Whenever the Scripps National Spelling Bee takes place, parents and children may wonder: What does it take to become a champion? Is it worth the effort?
As just about any former Scripps champion could tell you, the contest - which is set to take place May 31 to June 1 this year - involves a fair amount of luck, so preparation does not guarantee a victory. There's simply no way a contestant can know which word awaits them from the Merriam-Webster Unabridged Dictionary. But if young people find enjoyment in learning how to spell words, as well as understanding the origins and meanings of these words, then they will feel proud of what they accomplished.
Still, as I state in my book "Hyper Education: Why Good Schools, Good Grades, and Good Behavior Are Not Enough," there are certain practices that can greatly boost a child's chances of becoming an excellent speller. I observed these practices among families who assist their children in competitive academics.
1. Invest in study materials
Rather than just open the dictionary, contestants study word lists, including the 4,000 words in the free official study guide provided by Scripps. Some parents create their own word lists based on observing past bees.

Element lookup rows
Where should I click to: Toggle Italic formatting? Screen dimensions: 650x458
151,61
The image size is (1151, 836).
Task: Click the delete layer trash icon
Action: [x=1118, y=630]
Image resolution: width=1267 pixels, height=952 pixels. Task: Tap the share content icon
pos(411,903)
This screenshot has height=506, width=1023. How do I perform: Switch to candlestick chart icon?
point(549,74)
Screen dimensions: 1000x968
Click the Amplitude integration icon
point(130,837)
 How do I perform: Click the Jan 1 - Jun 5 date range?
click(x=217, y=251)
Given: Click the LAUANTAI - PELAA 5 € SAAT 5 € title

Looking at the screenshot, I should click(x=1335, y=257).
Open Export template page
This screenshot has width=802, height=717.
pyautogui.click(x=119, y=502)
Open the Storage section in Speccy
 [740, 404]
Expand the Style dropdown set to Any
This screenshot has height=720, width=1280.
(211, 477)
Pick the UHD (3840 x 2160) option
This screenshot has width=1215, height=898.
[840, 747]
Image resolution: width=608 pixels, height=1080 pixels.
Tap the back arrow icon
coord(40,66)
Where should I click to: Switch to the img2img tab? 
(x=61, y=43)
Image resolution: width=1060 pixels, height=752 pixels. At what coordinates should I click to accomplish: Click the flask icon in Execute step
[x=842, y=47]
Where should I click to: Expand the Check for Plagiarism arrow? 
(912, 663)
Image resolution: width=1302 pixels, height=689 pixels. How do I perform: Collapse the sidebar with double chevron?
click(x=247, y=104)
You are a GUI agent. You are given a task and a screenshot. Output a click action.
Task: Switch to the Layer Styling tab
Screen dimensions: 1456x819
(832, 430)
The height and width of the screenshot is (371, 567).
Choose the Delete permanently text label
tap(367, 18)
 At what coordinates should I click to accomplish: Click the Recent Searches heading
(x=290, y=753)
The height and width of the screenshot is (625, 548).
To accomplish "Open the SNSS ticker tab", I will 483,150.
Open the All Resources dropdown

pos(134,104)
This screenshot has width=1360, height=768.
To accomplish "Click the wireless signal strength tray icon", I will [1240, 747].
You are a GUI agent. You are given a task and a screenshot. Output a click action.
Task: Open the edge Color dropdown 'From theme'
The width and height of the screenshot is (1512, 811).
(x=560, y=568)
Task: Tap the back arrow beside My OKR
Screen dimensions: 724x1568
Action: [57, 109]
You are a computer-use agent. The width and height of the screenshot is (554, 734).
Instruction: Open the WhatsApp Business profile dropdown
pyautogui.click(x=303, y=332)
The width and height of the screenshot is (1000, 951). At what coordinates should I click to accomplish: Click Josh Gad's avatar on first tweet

## PROMPT A
In the spelling bee text, how many words are in the free official study guide from Scripps?
## PROMPT B
Copy out the rows, starting at the line that contains "Screen dimensions: 1000x968" and ending after the line that contains "pyautogui.click(x=303, y=332)".
The spelling bee text and the rows come from separate, unrelated sources.

## TASK ANSWER A
4,000 words.

## TASK ANSWER B
Screen dimensions: 1000x968
Click the Amplitude integration icon
point(130,837)
 How do I perform: Click the Jan 1 - Jun 5 date range?
click(x=217, y=251)
Given: Click the LAUANTAI - PELAA 5 € SAAT 5 € title

Looking at the screenshot, I should click(x=1335, y=257).
Open Export template page
This screenshot has width=802, height=717.
pyautogui.click(x=119, y=502)
Open the Storage section in Speccy
 [740, 404]
Expand the Style dropdown set to Any
This screenshot has height=720, width=1280.
(211, 477)
Pick the UHD (3840 x 2160) option
This screenshot has width=1215, height=898.
[840, 747]
Image resolution: width=608 pixels, height=1080 pixels.
Tap the back arrow icon
coord(40,66)
Where should I click to: Switch to the img2img tab? 
(x=61, y=43)
Image resolution: width=1060 pixels, height=752 pixels. At what coordinates should I click to accomplish: Click the flask icon in Execute step
[x=842, y=47]
Where should I click to: Expand the Check for Plagiarism arrow? 
(912, 663)
Image resolution: width=1302 pixels, height=689 pixels. How do I perform: Collapse the sidebar with double chevron?
click(x=247, y=104)
You are a GUI agent. You are given a task and a screenshot. Output a click action.
Task: Switch to the Layer Styling tab
Screen dimensions: 1456x819
(832, 430)
The height and width of the screenshot is (371, 567).
Choose the Delete permanently text label
tap(367, 18)
 At what coordinates should I click to accomplish: Click the Recent Searches heading
(x=290, y=753)
The height and width of the screenshot is (625, 548).
To accomplish "Open the SNSS ticker tab", I will 483,150.
Open the All Resources dropdown

pos(134,104)
This screenshot has width=1360, height=768.
To accomplish "Click the wireless signal strength tray icon", I will [1240, 747].
You are a GUI agent. You are given a task and a screenshot. Output a click action.
Task: Open the edge Color dropdown 'From theme'
The width and height of the screenshot is (1512, 811).
(x=560, y=568)
Task: Tap the back arrow beside My OKR
Screen dimensions: 724x1568
Action: [57, 109]
You are a computer-use agent. The width and height of the screenshot is (554, 734).
Instruction: Open the WhatsApp Business profile dropdown
pyautogui.click(x=303, y=332)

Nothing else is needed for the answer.